Neoadjuvant Vidutolimod and Nivolumab in High-Risk Resectable Melanoma

Intratumoral TLR9 agonists and anti-PD-1 therapies provide durable clinical responses and broad immune activation. To evaluate the efficacy and mechanisms of action of this therapeutic combination, we conducted a single-arm phase 2 neoadjuvant study of TLR9 agonist vidutolimod combined with anti-PD-1 nivolumab in patients with high-risk resectable melanoma. In 31 evaluable patients, 55% (17/31) had major pathologic response (MPR), with eight grade 3 treatment-related adverse events.
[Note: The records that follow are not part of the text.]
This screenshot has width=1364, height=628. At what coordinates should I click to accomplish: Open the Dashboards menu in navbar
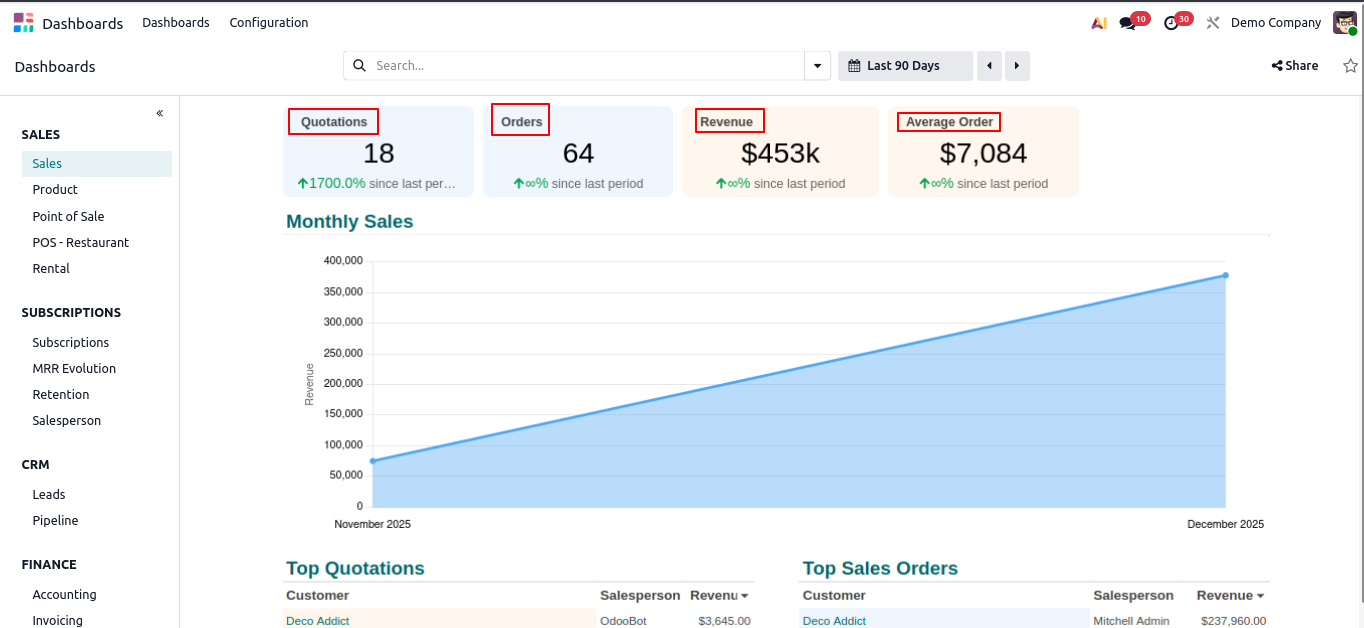tap(176, 23)
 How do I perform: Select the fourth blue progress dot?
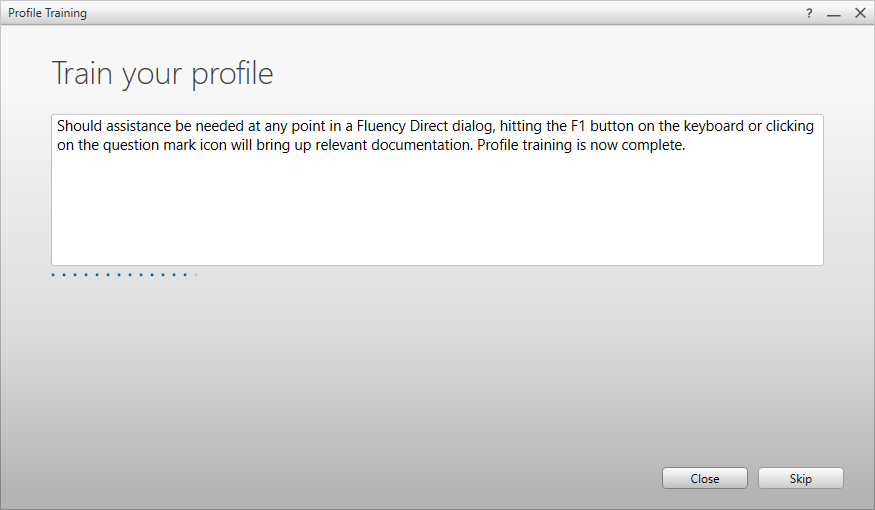tap(86, 275)
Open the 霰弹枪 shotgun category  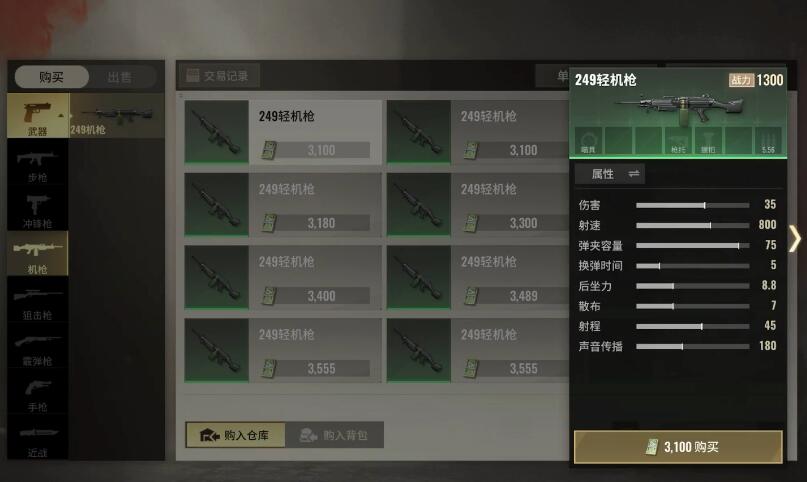tap(38, 349)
MPR was associated with necrosis, and melanophagocytosis with increased CD8+ tumor-infiltrating lymphocytes and plasmacytoid dendritic cells (pDCs) in the tumor microenvironment, and increased frequencies of Ki67+ CD8+ and CD4+ T cells, pDCs, and monocytes peripherally. Patients with MPR had an enriched pre-treatment gene signature of myeloid cells , and response to therapy was associated with gene signatures of immune cells, pDCs, phagocytosis, and macrophage activation. Patients with MPR also had gut microbial signatures enriched for Gram-negative bacteria belonging to the Bacteroidaceae and Enterobacteriaceae families and the small subgroup of Gram-negative Firmicutes. Our findings support that combined vidutolimod and nivolumab stimulates a broad antitumor immune response and is associated with distinct baseline myeloid gene signature and gut microbiome composition.